Reputation: 15341
Running the following simple program:
ProcessBuilder pb = new ProcessBuilder("powershell.exe", "-Command", "dir");
Process p = pb.start();
BufferedReader bufferedReader = new BufferedReader(new InputStreamReader(p.getInputStream()));
String line;
while((line = bufferedReader.readLine()) != null){
System.out.println(line);
}
System.out.println("Exit");
Never reaches the "Exit" println - just hangs infinitely on the readLine()
method. I understand this is (most probably) caused by the fact that powershell does not output \n
in the last line and readLine
is not sure whether the end has been reached or not. Is there a way to get over this issue and read the input stream correctly? BTW. inheritIO
method on processbuilder resulted in the same issue...
UPDATE
This:
ProcessBuilder pb = new ProcessBuilder("powershell.exe", "-Command", "dir");
pb.redirectErrorStream(true);
Process p = pb.start();
// BufferedReader bufferedReader = new BufferedReader(new InputStreamReader(p.getInputStream()));
// String line;
// while((line = bufferedReader.readLine()) != null){
// System.out.println(line);
// }
p.waitFor();
System.out.println("Exit");
Also hangs infinitely...
Upvotes: 2
Views: 2804
Reputation: 1895
I had a problem with the processbuilder hanging on readline()
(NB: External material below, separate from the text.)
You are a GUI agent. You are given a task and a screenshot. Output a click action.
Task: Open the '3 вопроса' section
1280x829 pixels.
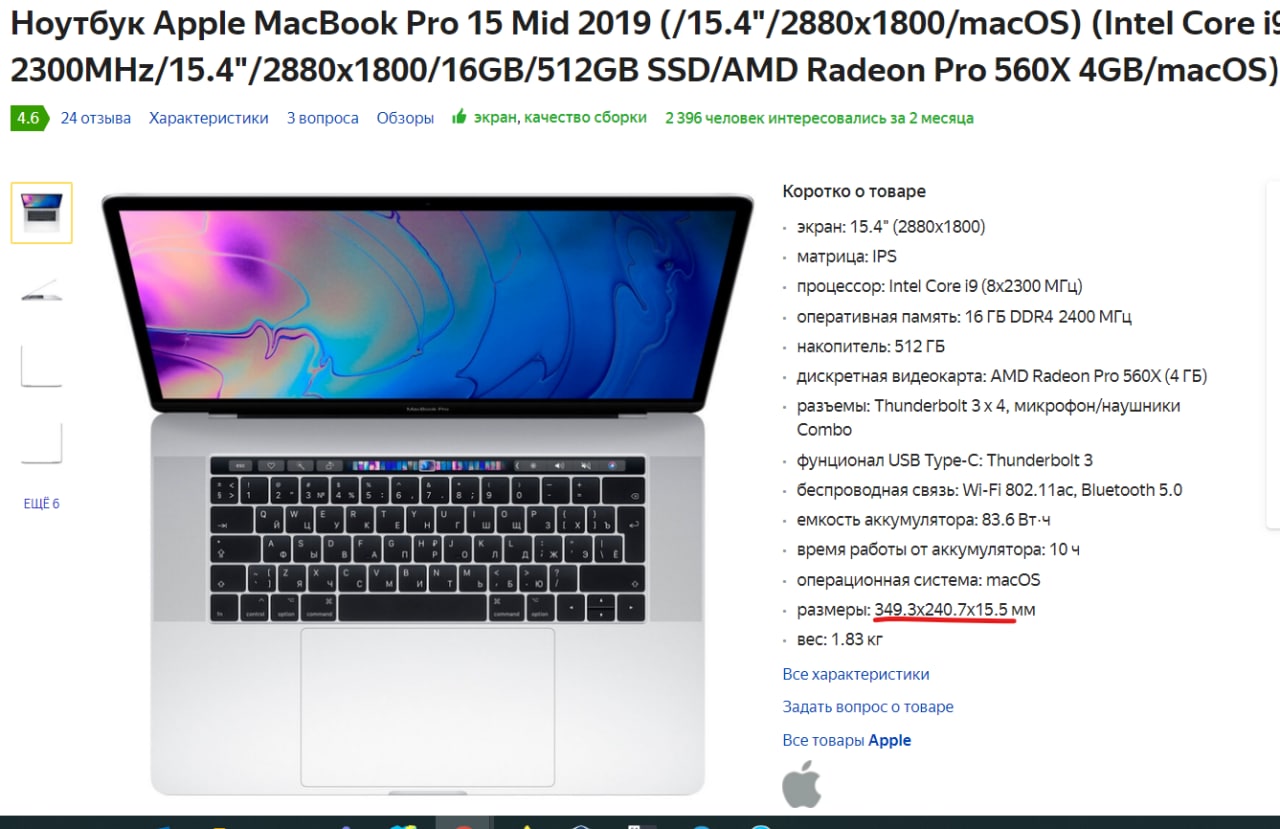pyautogui.click(x=322, y=118)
Specifically, windows 10, running a cmd.exe command that starts a bash and runs a script.
The problem was fixed by closing the input of the process:
Process process = pb.start();
process.getOutputStream().flush();
process.getOutputStream().close();
Upvotes: 1
Reputation: 2746
Not sure what the problem is. I tried making a new project with your code (added in a few try-catch and print statements), and it works for me. Here is what I used;
import java.io.BufferedReader;
import java.io.IOException;
import java.io.InputStreamReader;
public class temp {
public static void main(String[] args) {
ProcessBuilder pb = new ProcessBuilder("powershell.exe", "-Command", "dir");
Process p;
try {
p = pb.start();
} catch (IOException e) {
System.out.println("Failed to start powershell");
return;
}
BufferedReader bufferedReader = new BufferedReader(new InputStreamReader(p.getInputStream()));
String line;
System.out.println("Begin!");
try {
while((line = bufferedReader.readLine()) != null){
System.out.println("reading...");
System.out.println(line);
}
} catch (IOException e) {
System.out.println("Failed to read line");
return;
}
System.out.println("Exit");
}
}
And here is the resulting console output,
Begin! reading...
reading...
reading...
Directory: C:\Users\AbrahamV\workspace\201_stackoverflow reading...
reading...
reading... Mode LastWriteTime Length Name reading...
---- ------------- ------ ---- reading... d---- 12/10/2013 9:29 PM bin reading... d---- 12/10/2013 9:27 PM src reading...
-a--- 12/10/2013 9:27 PM 232 .classpath reading...
-a--- 12/10/2013 9:27 PM 393 .project reading...
reading...
Exit
The output wasn't instantaneous. Took a few moments before anything was printed out.
Upvotes: 0
Reputation: 201447
Powershell isn't ending. I would probably use Java to list a directory, but this should work with your example.